*TUGAS LATIHAN*
A) Salin kata demi kata bagian teks tentang wabah difteri yang diawali dengan kata-kata "Tentunya setiap orang" dan diakhiri dengan "ditangkal akan meluas.".
B) Berdasarkan teks tentang wabah difteri, jelaskan dalam satu sampai tiga kalimat mengapa difteri mewabah hingga dinyatakan sebagai KLB.
C) Tulis lanjutan teks tentang wabah difteri, dimulai setelah kalimat terakhirnya.

*TEKS SUMBER*
· · · ·
Saat ini, masyarakat Indonesia sedang terancam dengan wabah difteri yang mulai menyerang berbagai daerah di Indonesia. Hingga bulan November 2017, sebanyak 95 Kabupaten/Kota dari 20 Provinsi melaporkan kasus difteri. Penyakit ini disebabkan oleh bakteri Corynebacterium diphteriae yang bisa ditularkan melalui kontak langsung penderita dan bisa ditularkan melalui udara. Bagi tubuh, efek sampingnya bisa sangat berbahaya karena melepaskan lapisan saluran pernapasan sehingga menutup jalur pernapasan. Akibatnya, penderita sulit bernapas dan bisa mengalami kelumpuhan.
Tentunya setiap orang ingin anaknya terhindar dari kasus difteri. Menurut Kementerian Kesehatan RI, mewabahnya difteri hingga dinyatakan sebagai Kejadian Luar BIasa (KLB) terjadi karena sebagian masyarakat menolak untuk imunisasi. Padahal, difteri bisa ditangkal dengan imunisasi. Kepala Biro Komunikasi dan Pelayanan Masyarakat Kemenkes, Oscar Primadi, menyatakan bahwa adanya penolakan terhadap imunisasi menjadikan rendahnya cakupan imunisasi. Semakin tinggi cakupan imunisasi, semakin rendah pula kemungkinan penyakit yang ditangkal akan meluas.
· · · ·
*DATA UNTUK DIPERIKSA*
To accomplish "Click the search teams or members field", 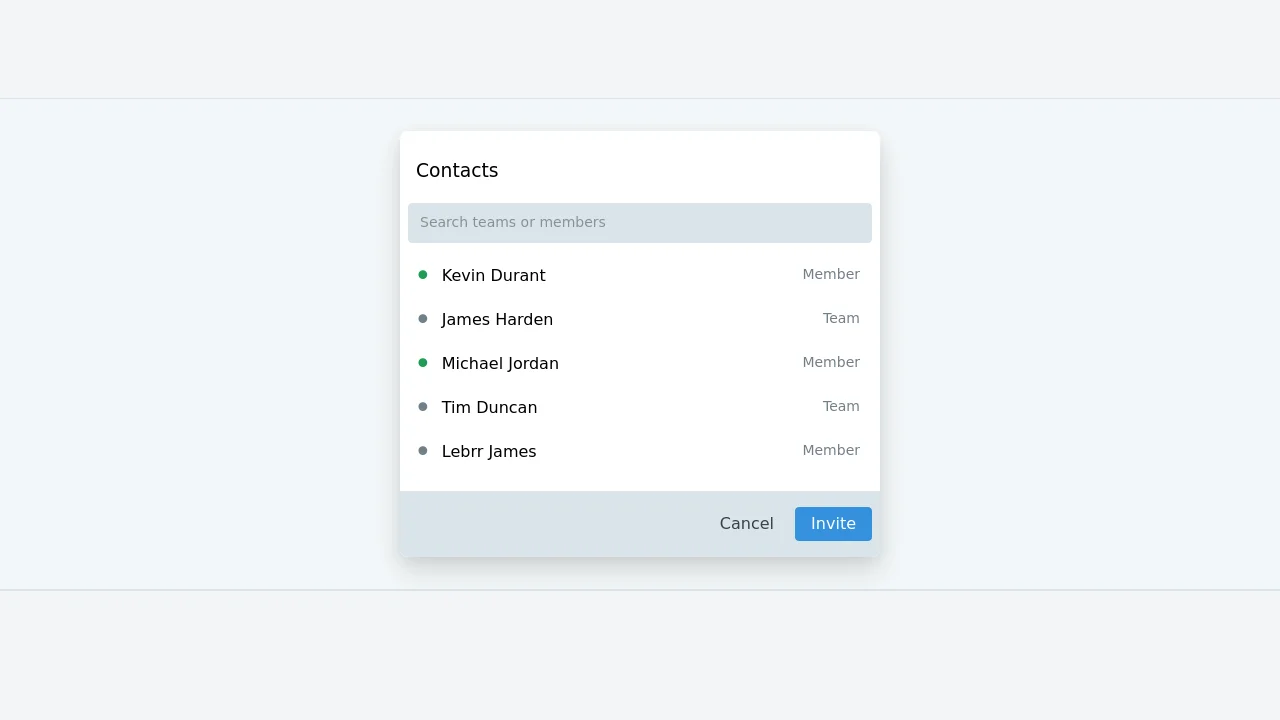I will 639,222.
· · · ·
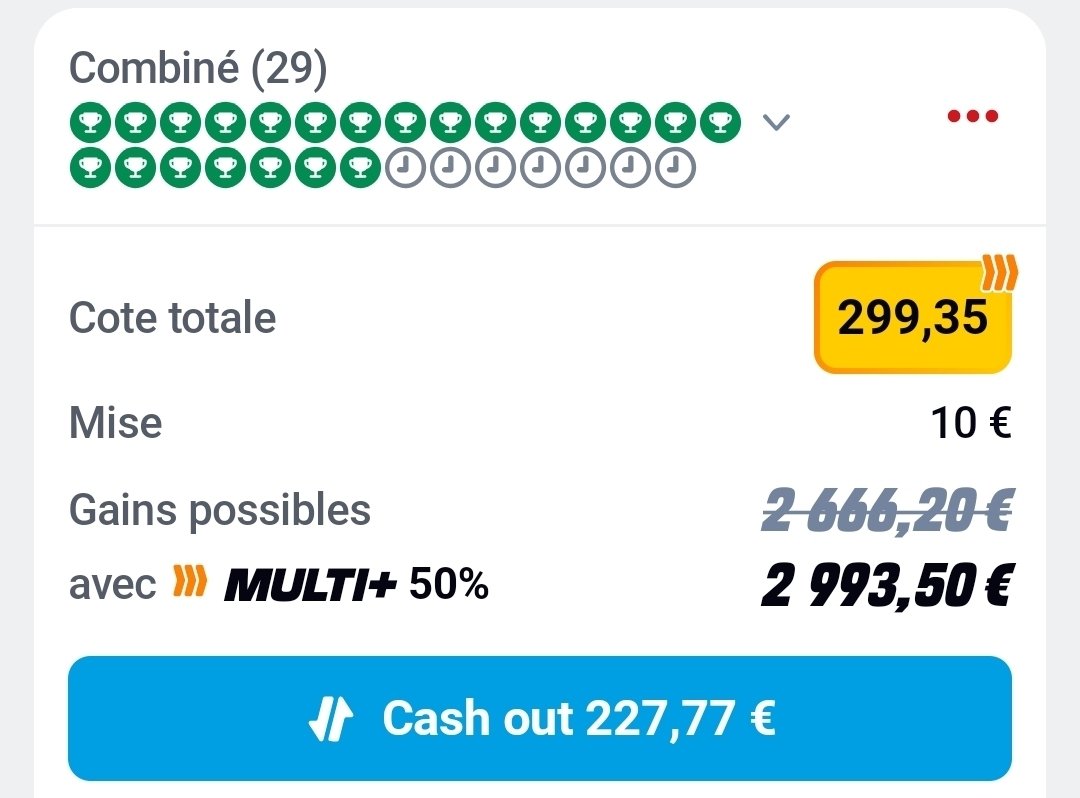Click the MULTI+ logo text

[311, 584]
· · · ·
*JAWABAN TIAP TUGAS*
A)
Tentunya setiap orang ingin anaknya terhindar dari kasus difteri. Menurut Kementerian Kesehatan RI, mewabahnya difteri hingga dinyatakan sebagai Kejadian Luar BIasa (KLB) terjadi karena sebagian masyarakat menolak untuk imunisasi. Padahal, difteri bisa ditangkal dengan imunisasi. Kepala Biro Komunikasi dan Pelayanan Masyarakat Kemenkes, Oscar Primadi, menyatakan bahwa adanya penolakan terhadap imunisasi menjadikan rendahnya cakupan imunisasi. Semakin tinggi cakupan imunisasi, semakin rendah pula kemungkinan penyakit yang ditangkal akan meluas.

B) Menurut Kementerian Kesehatan RI, difteri mewabah hingga dinyatakan sebagai KLB karena sebagian masyarakat menolak imunisasi. Penolakan itu membuat cakupan imunisasi rendah. Padahal, semakin tinggi cakupan imunisasi, semakin rendah pula kemungkinan penyakit yang ditangkal akan meluas.

C)
Agar tidak terserang difteri, dianjurkan kepada para orangtua untuk mengecek kelengkapan imunisasi anaknya. Bagi mereka yang belum mendapatakan vaksin difteri, sebaiknya segera divaksin. Vaksin difteri sendiri diberikan dalam 3 jenis vaksin, yaitu vaksin DPT-HB-HIb yang diberikan saat bayi berusia di bawah 1 tahun, dan 18 bulan, Vaksin DT yang diberikan saat anak berada di kelas 1 SD, dan Vaksin Td yang diberikan saat anak di kelas 2 SD dan 5 SD.
Gejala demam yang perlu diketahui adalah demam tinggi hingga 38 derajat celcius, muncul membran atau selaput di tenggorokan yang berwarna putih keabu-abuan dan berdarah bila dilepaskan, serta munculnya bullneck atau pembengkakan jaringan lunak leher.